_Exercise details_. Put the lines below into a JSON list of strings, one string per line with blank lines skipped, starting with the line that contains "Locate an element" and going on through the line that contains "svg-text: 162.644 is". Leave the pictures out of the list.

_Provided material_.
+--

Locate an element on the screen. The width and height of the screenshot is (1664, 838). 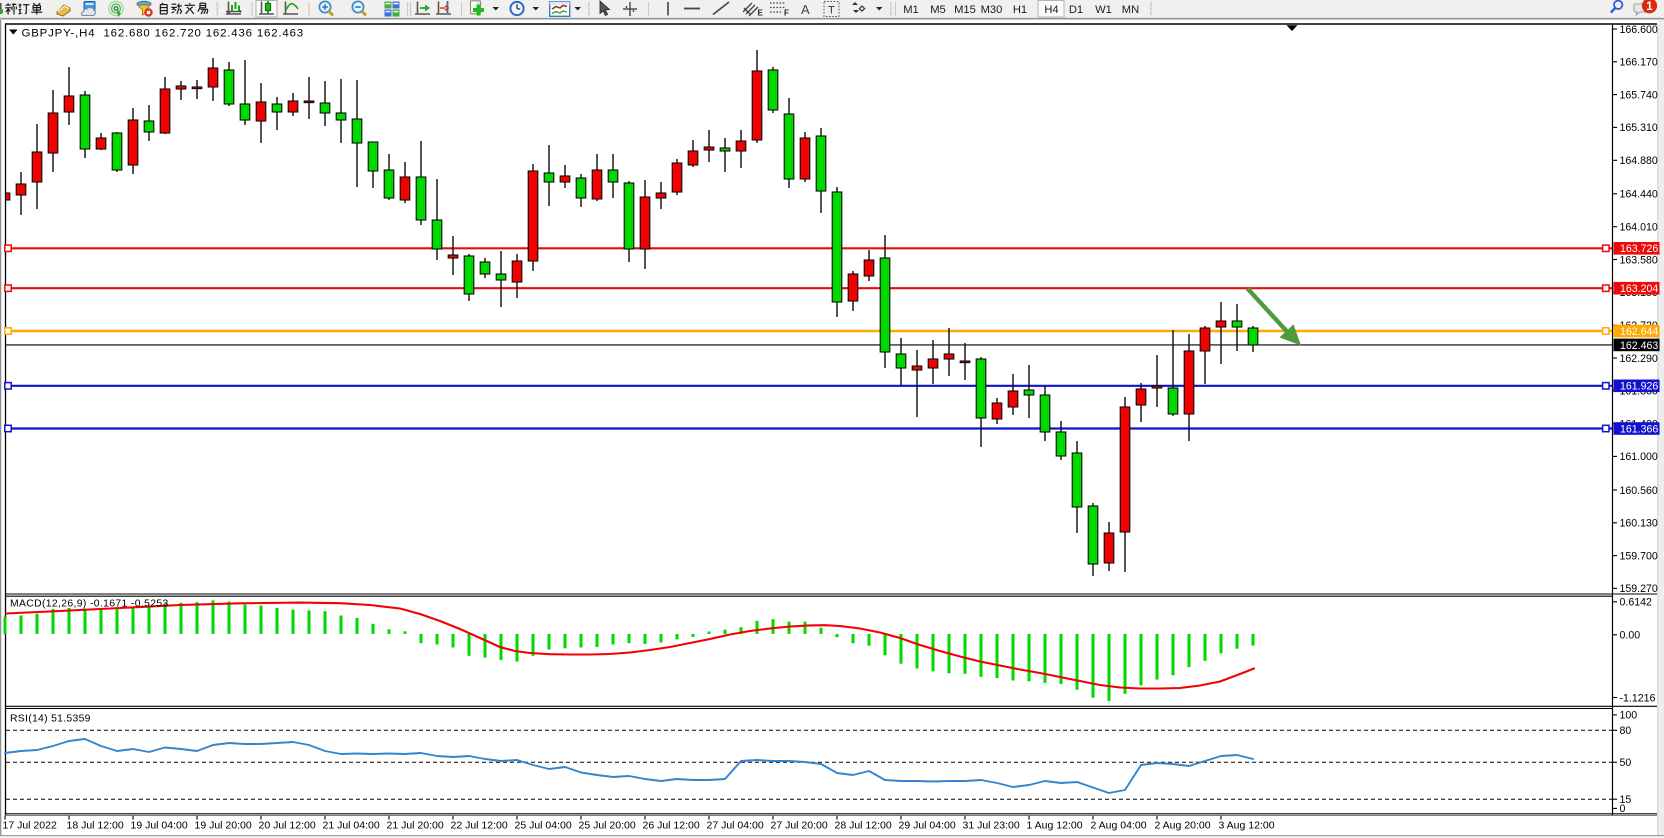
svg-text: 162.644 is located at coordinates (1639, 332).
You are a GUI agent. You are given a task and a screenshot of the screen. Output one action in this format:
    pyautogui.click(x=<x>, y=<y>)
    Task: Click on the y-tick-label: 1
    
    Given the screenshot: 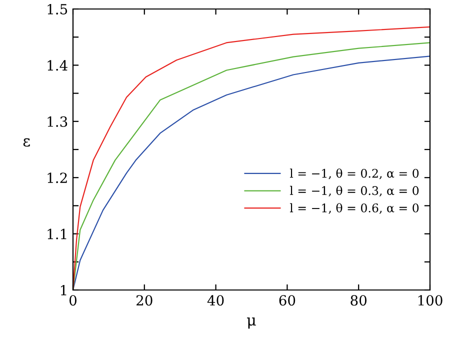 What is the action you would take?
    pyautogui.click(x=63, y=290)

+--

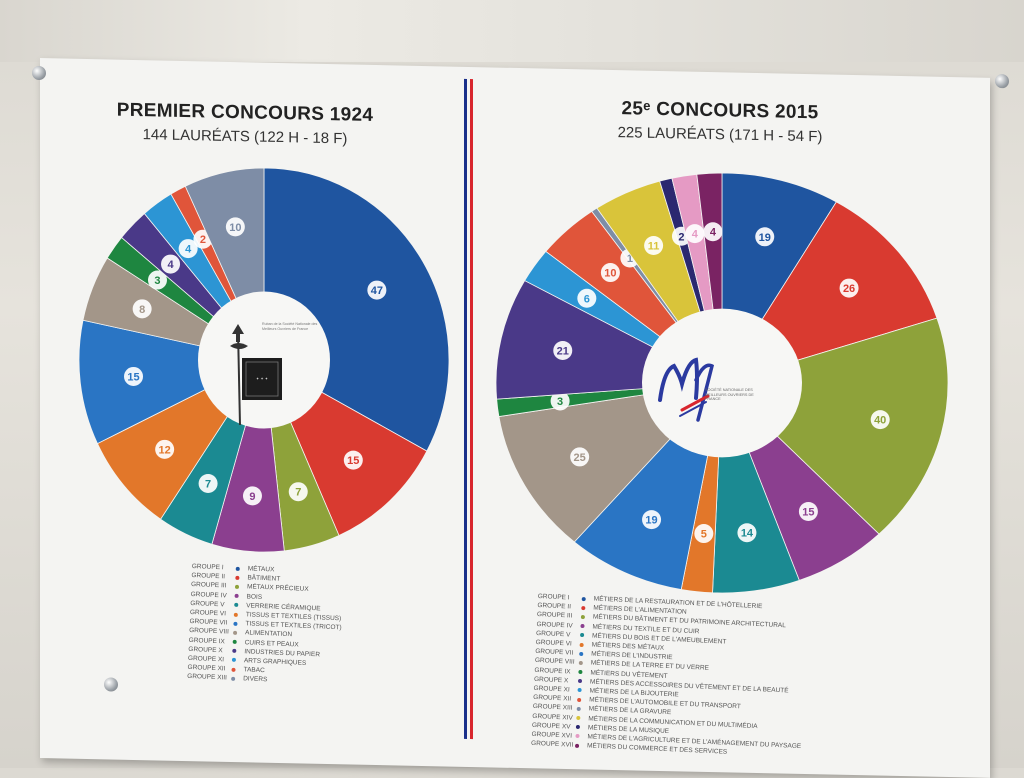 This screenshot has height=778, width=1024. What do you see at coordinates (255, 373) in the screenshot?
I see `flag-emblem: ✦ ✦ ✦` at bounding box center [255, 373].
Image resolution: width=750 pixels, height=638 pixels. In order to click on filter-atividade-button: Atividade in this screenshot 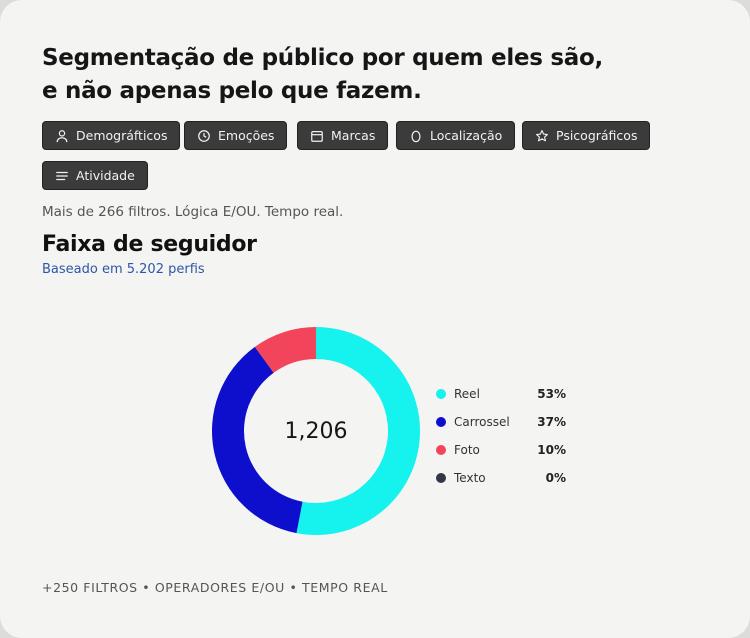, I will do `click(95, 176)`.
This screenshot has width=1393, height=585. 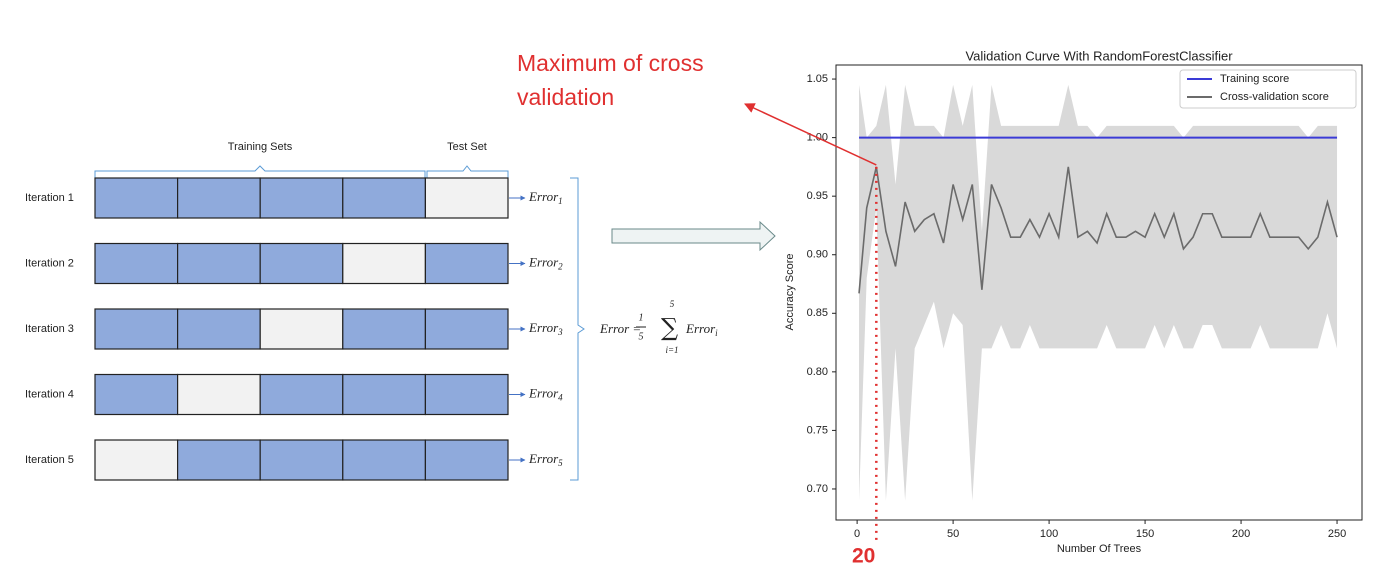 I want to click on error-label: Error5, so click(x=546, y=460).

+--

_Answer to this exercise_.
[
  "Locate an element on the screen. The width and height of the screenshot is (1664, 838). ",
  "svg-text: 162.644 is located at coordinates (1639, 332)."
]